Sekeluarnya dari masjid itu si Bungsu menuju ke pasar. Dia menuju Los Galuang, sebuah bangunan beratap setengah bundar, disana biasanya tempat orang berjualan tembakau atau selimut.
Di sana malam hari, selalu ada orang bersaluang. Kini orang bersaluang selesai asyar. Sebab mereka harus pulang sebelum malam turun. Dalam negeri bergolak berbahaya keluar malam. Ke sanalah anak muda itu pergi. Menjelang masuk ke los itu, dia membeli jagung bakar. Jagung muda yang ketika dibakar baunya sangat menerbitkan selera. Dengan mengunyah jagung bakar itu dia melangkah memasuki Los Galuang yang hanya mengandalkan cahaya matahari sore.
Tak jauh dari jalan mula masuk, dia melihat kerumunan orang ramai. Sesekali terdengar suara sorak. Dari tengah lingkaran orang ramai itu terdengar suara seorang wanita tengah berdendang. Sayup-sayup terdengar bunyi saluang mengiringi dendangnya. Dendang yang terkadang kocak mengundang tawa. Terkadang mengandung sindir yang membuat orang rasa digelitik. Tapi sebahagian besar dari lagu yang didendangkan bernada ratapan atas nasib yang malang atau tentang percintaan. Si Bungsu tertegak di luar kerumunan orang ramai itu. Siang tadi dia mendengar pekik peluit kereta api. Kemudian makan goreng belut dan dendeng. Mendengar dentang Jam Gadang, memandang ke lembah Merapi–Singgalang dan Gunung Sago.
Kini, dengan jagung bakar di tangan dan mendengar dendang orang bersalung, maka lengkaplah kenangan masa lalunya terhadap kampung halaman yang bertahun-tahun dia tinggalkan.
Dendang wanita di tengah kerumunan orang ramai itu makin mendayu. Tanpa terasa, dia menyeruak perlahan di antara orang-orang yang tegak. Kemudian berada di baris depan sekali.

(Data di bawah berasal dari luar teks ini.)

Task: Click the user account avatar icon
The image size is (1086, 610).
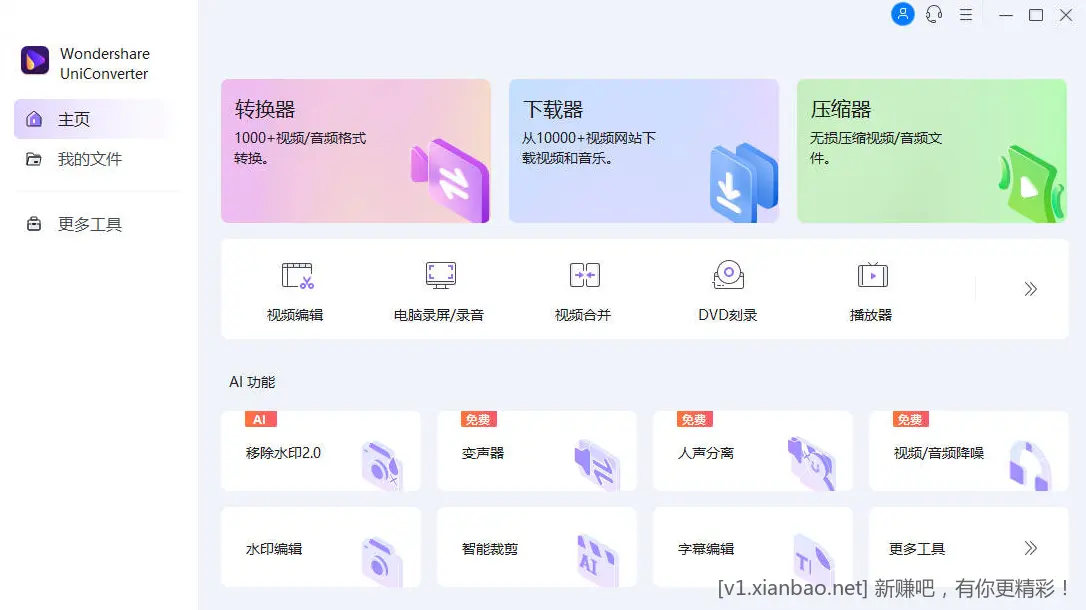Action: [x=903, y=15]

Seorang lelaki tua kelihatan meniup saluang. Seorang lagi menggesek rebab tua. Seorang perempuan tengah menyanyi sambil menunduk. Di dekatnya seorang anak perempuan berusia sekitar setahun, kelihatan tidur berkelumun selimut usang. Mereka duduk di atas tikar pandan yang juga telah usang. Di tengah lingkaran, ada sebuah lampu yang dibuat dari bekas kaleng sardencis. Sumbunya dari kain sebesar ibu jari. Api dari pelita minyak tanah itu sesekali bergoyang ke kiri atau ke kanan. Mengikuti hembusan angin yang lolos dari sela-sela sepuluhan lelaki yang mengelilingi kelompok saluang itu. Cahayanya redup melawan sinar matahari sore yang masih menerobos ke Los Galuang itu. Di sekitar lampu, terutama di depan wanita yang tengah berdendang sayu itu, terlihat beberapa keping uang logam dan beberapa lembar uang kertas. Uang itu dilemparkan oleh beberapa pengunjung yang meminta lagu atau yang merasa puas atas sebuah lagu.
Dia menatap anak perempuan yang tidur bergulung dekat ibunya yang berdendang itu. Ada perasaan luluh menyelusup di hatinya.
Siperempuan berdendang mencari sesuap nasi untuk anaknya. Lelaki yang menggesek rebab itu barangkali suaminya. Gadis kecil itu terpaksa mengikuti ayah dan ibunya mencari makan. Barangkali kampung mereka tidak di sekitar kota Bukittinggi ini. Mungkin datang dari Pariaman atau Padang Panjang. Atau mungkin mereka dari Payakumbuh. Mereka mendatangi kota demi kota, kampung demi kampung, pasar demi pasar, untuk berdendang mencari makan. Kehidupan mereka tak lebih daripada mengharap belas kasihan orang yang mendengar. Bila orang merasa tertarik, maka mereka akan memberikan sedikit uang. Tak jarang uang yang mereka peroleh tak lebih dari hanya membeli sebungkus nasi. Nasi yang sebungkus itu biasanya mereka makan bersama. Empat orang!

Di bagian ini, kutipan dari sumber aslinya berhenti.